Task to carry out ▸
Convert the lines of the listing below, from its start through the line containing "(x=2363, y=14)", inclusive, into a numbered list, omitting blank lines and leaving out the pictures.

Start of Records for the exercise

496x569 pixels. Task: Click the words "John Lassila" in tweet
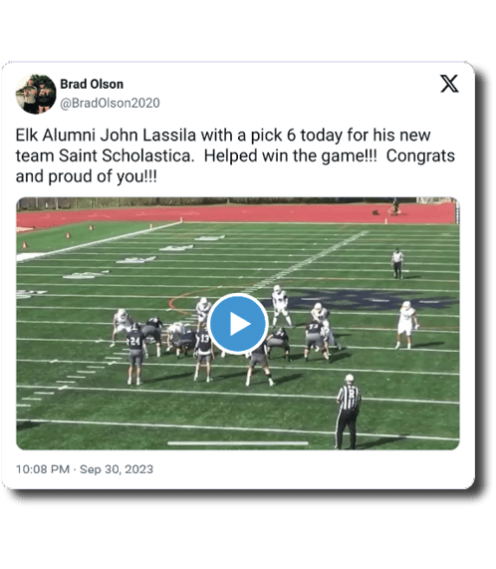(x=148, y=135)
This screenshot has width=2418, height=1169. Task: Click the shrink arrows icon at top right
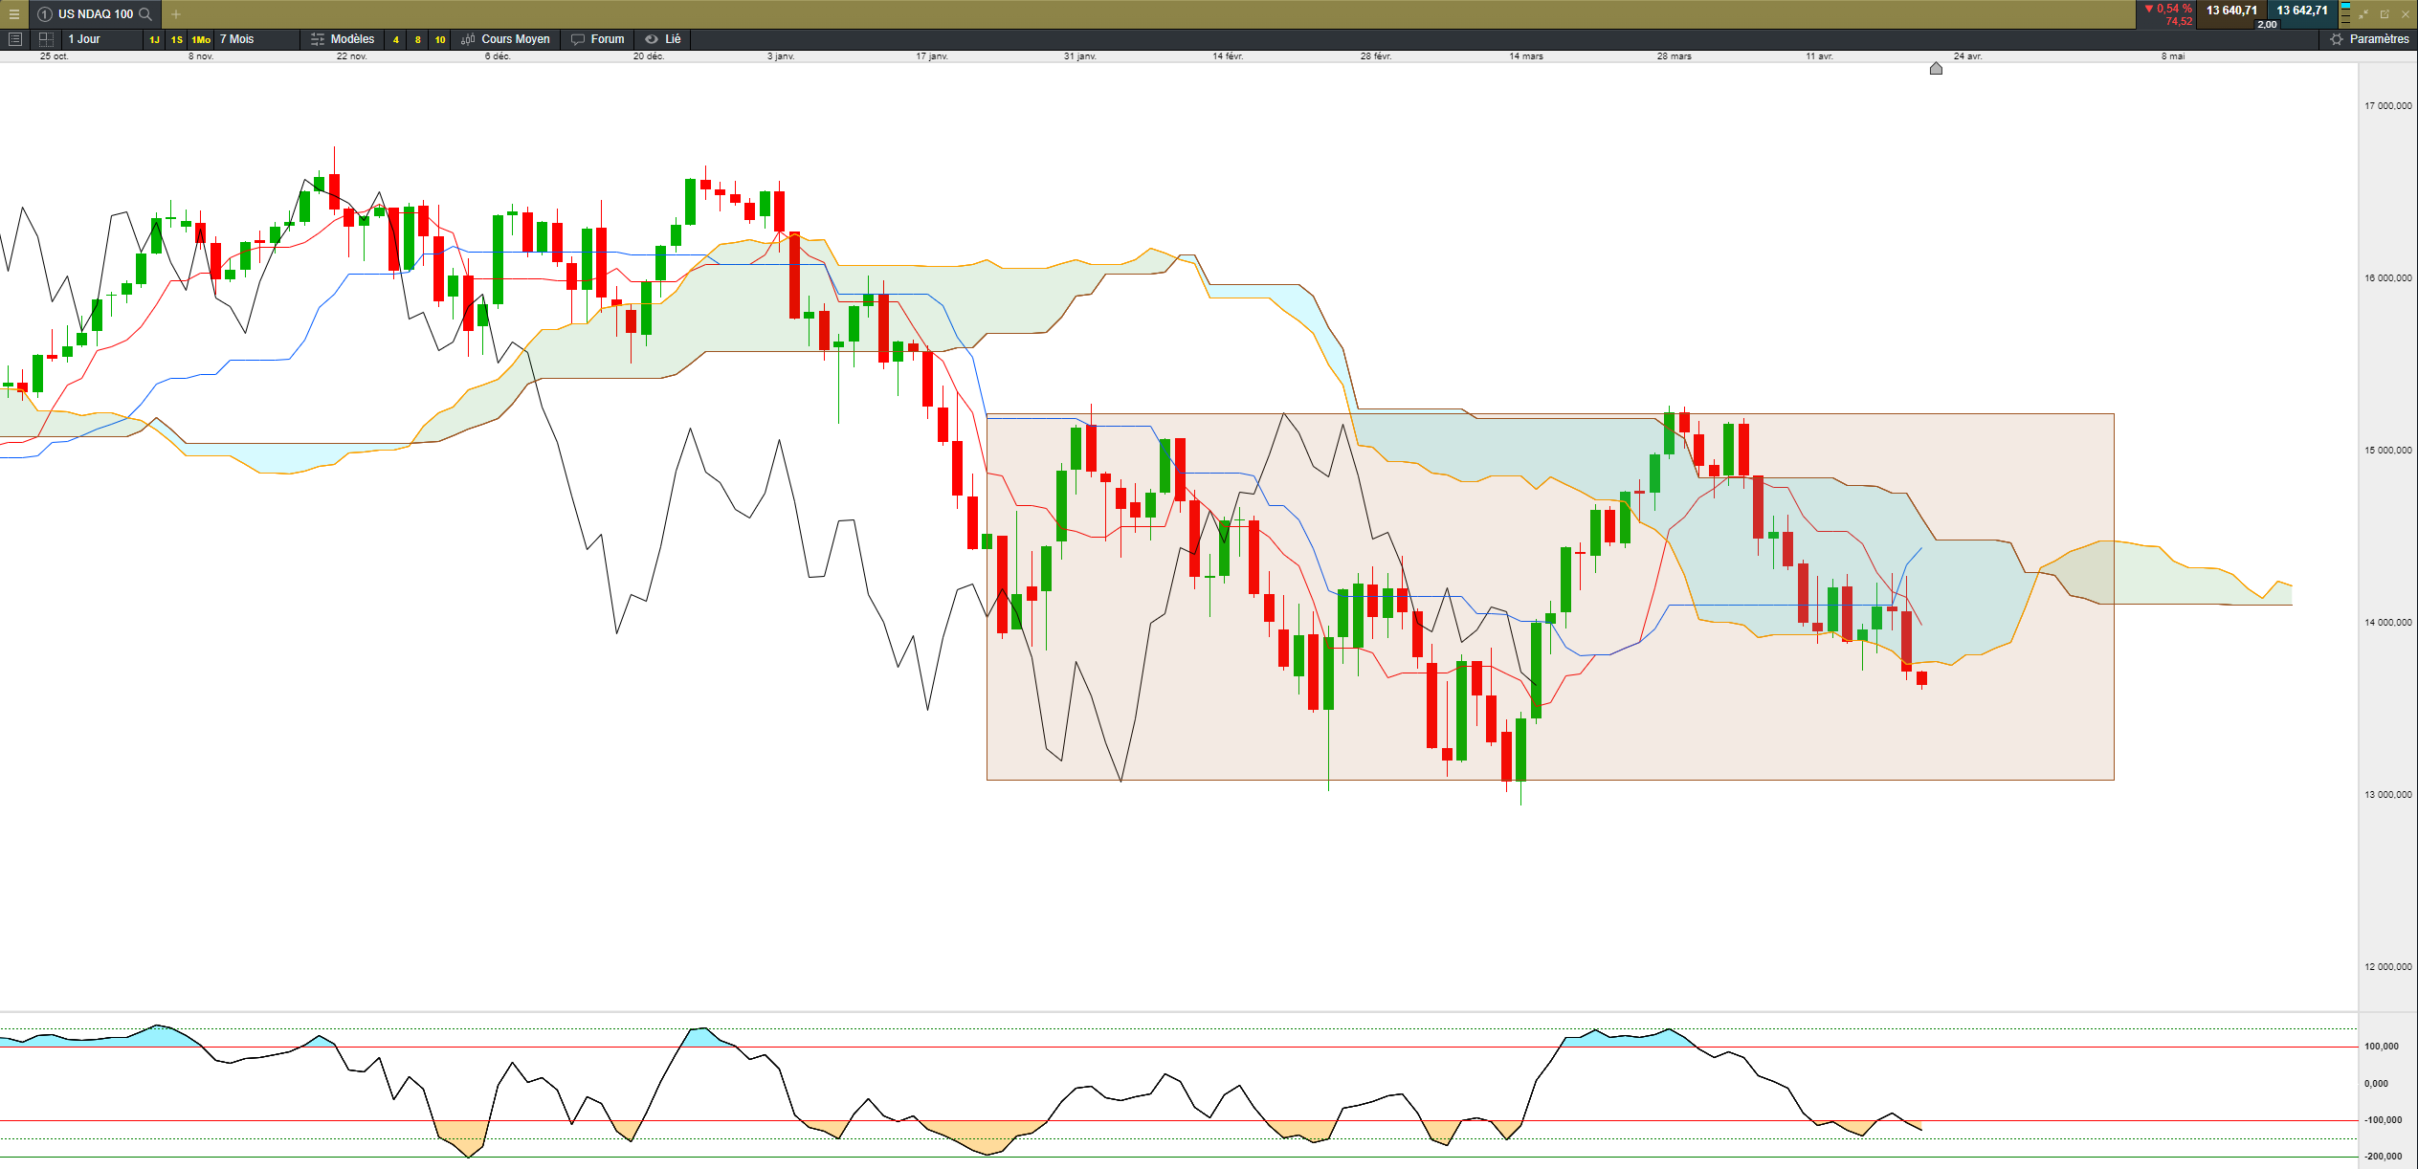(x=2363, y=14)
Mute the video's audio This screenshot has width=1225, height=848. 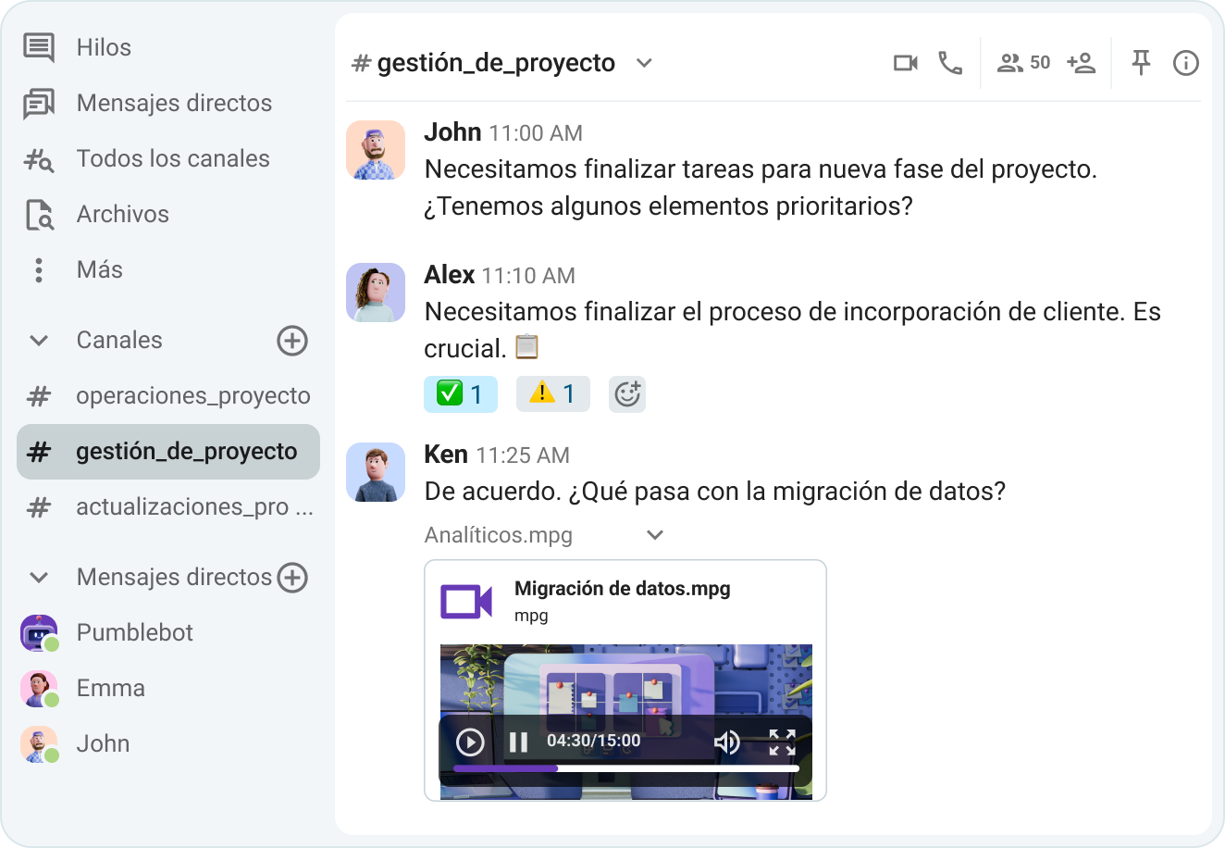pos(728,742)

End of Records for the exercise

Problem solution ▸
1. 496x569 pixels. Task: Click the words "John Lassila" in tweet
2. (x=148, y=135)
3. This screenshot has width=2418, height=1169. Task: Click the shrink arrows icon at top right
4. (x=2363, y=14)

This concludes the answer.